We mix both. We take the songs we grew up listening to our families sing and make some edits to the lyrics, tempo, and length. These improvised versions combine the past that was about to die with a modern twist that makes the songs fit for the current musical scene.

For example, most of our inherited songs used to be performed in the Sinai dialect, which is harder for city citizens to understand, so we make a few changes to the lyrics to make them convey the same meaning in a way that is easier for people to understand.

At the same time, we use the heritage rhythms and write lyrics to sing along in order to make sure they last for upcoming generations.

As for amending song lengths; in Sinai people can stay singing a certain song like “Al-Marbo’a” from the evening until sunrise, something that people cannot bear nowadays as concerts last only a few hours.

You have performed at different theatres across the world, how was this sort of art met by people who do not understand your language or heritage?

We performed several concerts in many countries including England, Italy, France, Australia, and Switzerland.

In each of them, people were astonished despite not understanding any of the lyrics. But the idea that these instruments produce certain sounds that we use as the base of our songs, was just astounding from their point of view. These tools help us deliver our message to people even when they do not understand us.

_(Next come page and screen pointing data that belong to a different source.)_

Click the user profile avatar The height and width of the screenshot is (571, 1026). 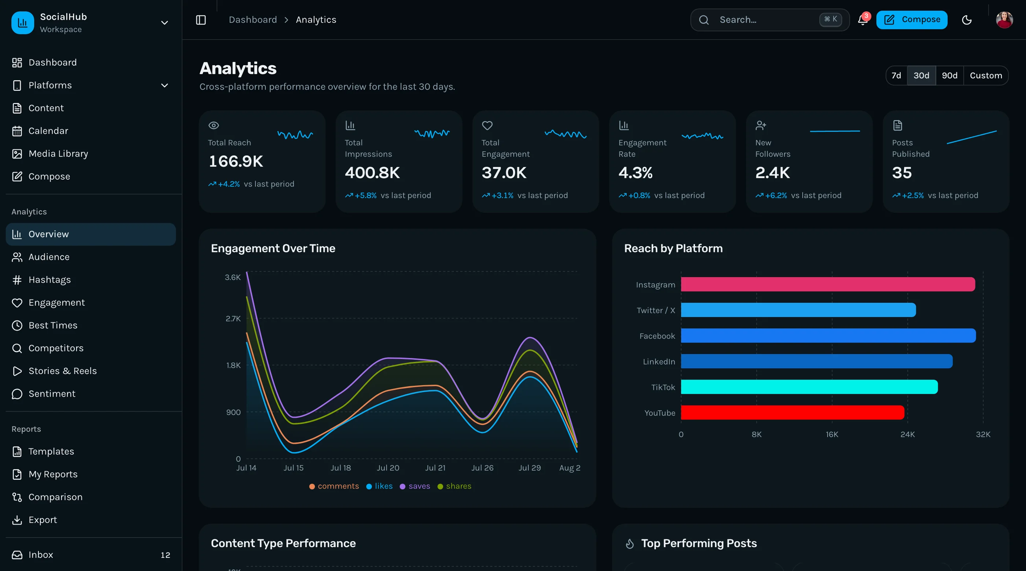click(1004, 20)
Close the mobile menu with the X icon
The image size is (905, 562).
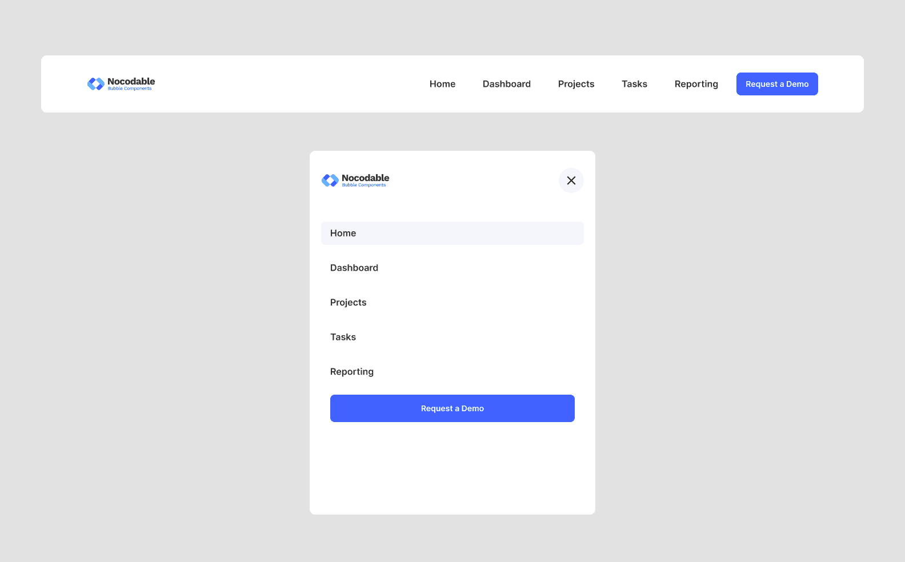point(571,180)
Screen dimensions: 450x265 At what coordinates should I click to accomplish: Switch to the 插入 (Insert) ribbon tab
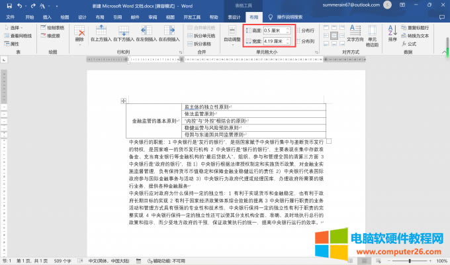pyautogui.click(x=46, y=17)
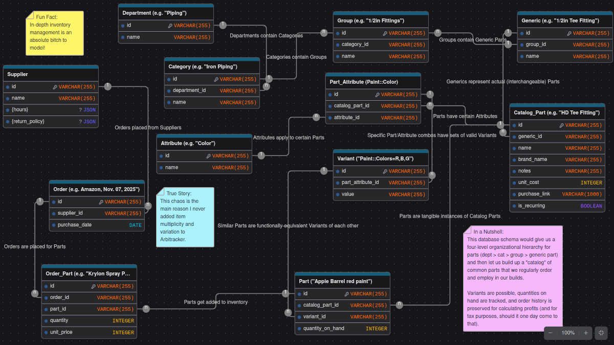The width and height of the screenshot is (614, 345).
Task: Click the zoom in plus button
Action: (586, 333)
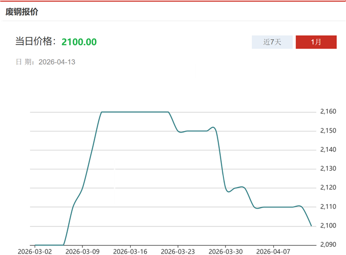Viewport: 346px width, 255px height.
Task: Click x-axis label 2026-03-09
Action: click(x=83, y=251)
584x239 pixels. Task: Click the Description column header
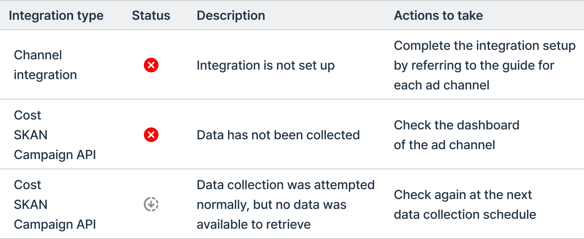point(231,16)
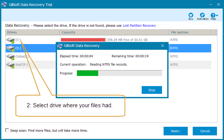Image resolution: width=224 pixels, height=140 pixels.
Task: Click the GiliSoft app icon in title bar
Action: point(4,4)
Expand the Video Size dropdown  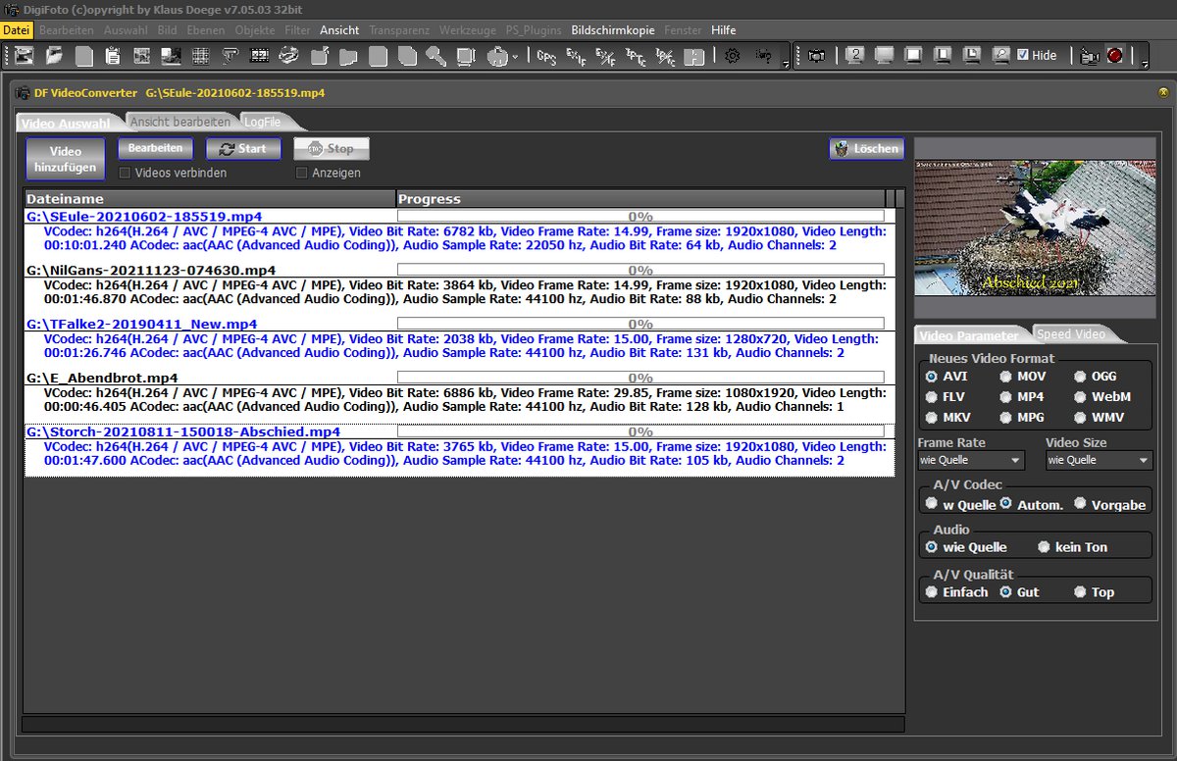pyautogui.click(x=1099, y=460)
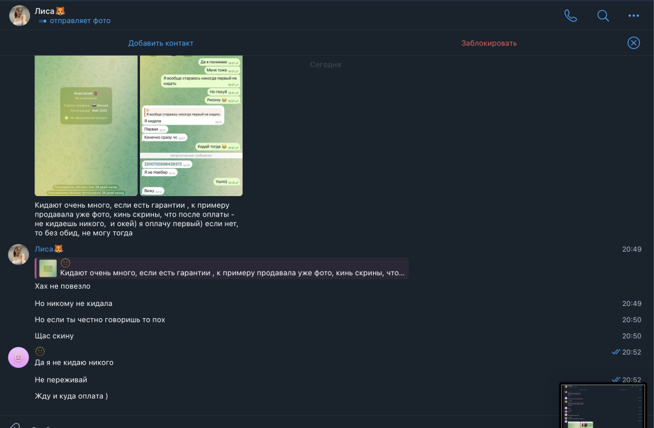
Task: Click the pink smiley avatar of own message
Action: point(19,358)
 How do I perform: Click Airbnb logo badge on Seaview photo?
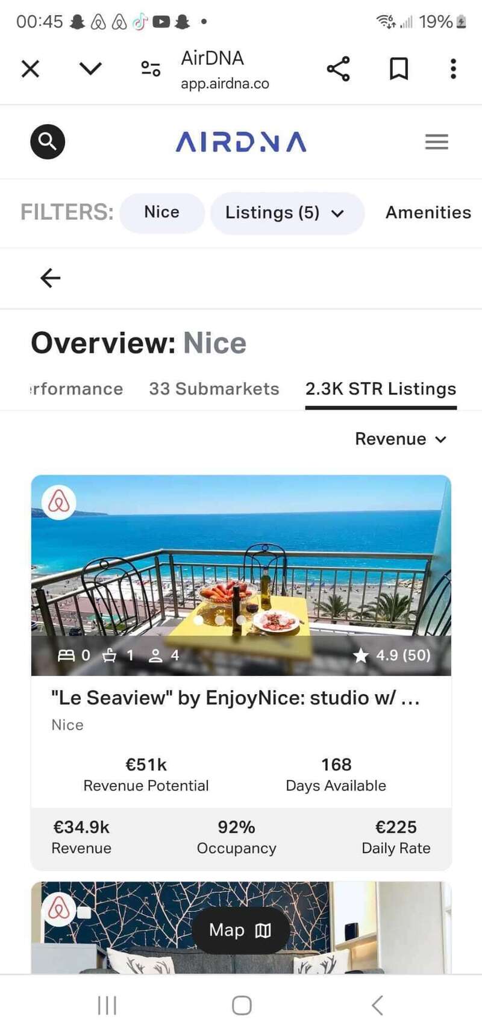point(59,502)
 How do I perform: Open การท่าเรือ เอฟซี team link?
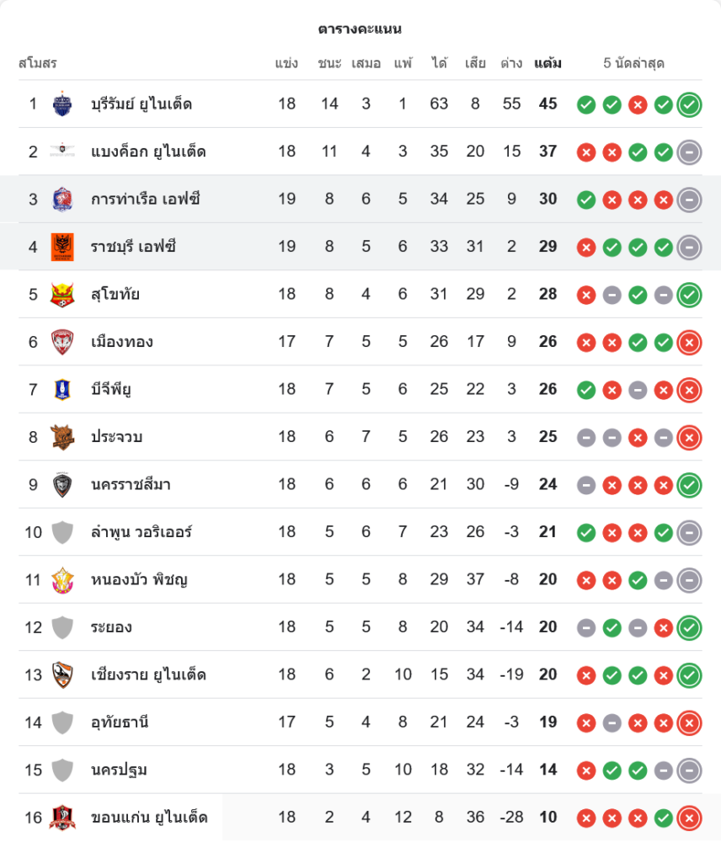pyautogui.click(x=146, y=200)
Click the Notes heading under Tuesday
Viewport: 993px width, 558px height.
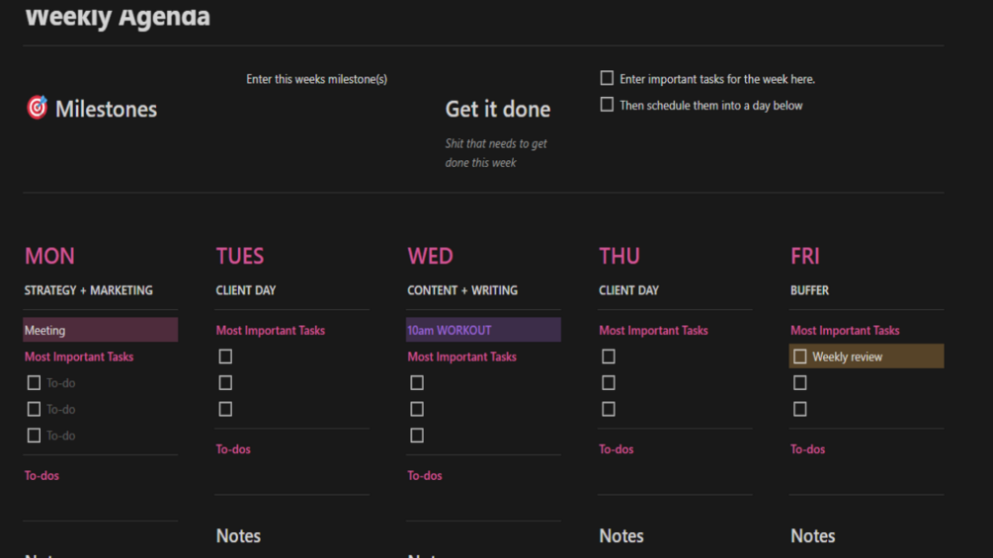point(238,536)
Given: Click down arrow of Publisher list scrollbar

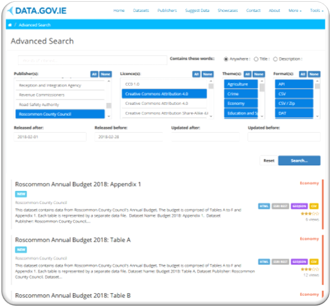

In many of our concerts, there were people dancing, while others stood still with their eyes closed in attempt to absorb the music coming from instruments they never knew about before like “Al-Simsemeya”, which is similar to Oud and “El-Mabroma” which is closest to “Mizmar”.
Foreigners generally like the idea that we perform a sort of music that is different from the genres they know.

To what extent do you find your music capable of fixing the mainstream image people have of North Sinai nowadays?

When you sing about the beauty of nature in the desert, including the moon, dark coffee, camels, and lost love, as well as our journey in life, we believe that our songs play an important role of telling Arabs [who understand our lyrics] that we seek nothing but peace. We aim to introduce the truth about Sinai, as the land of calmness, to the world through our songs. The image of terrorism that most people adopt is farthest from truth; Sinai citizens know the most about art, literature, and music, yet, the media-broadcasted image does not show that.

How closely do you find the heritage of Sinai’s songs related to musical traditions in the Middle East?

Egypt’s heritage music scene is extremely similar to neighbouring countries. It is closest to the Jordanian and Palestinian legacy with slight differences. It is mainly because our ancestors had the same cultural atmosphere in the desert.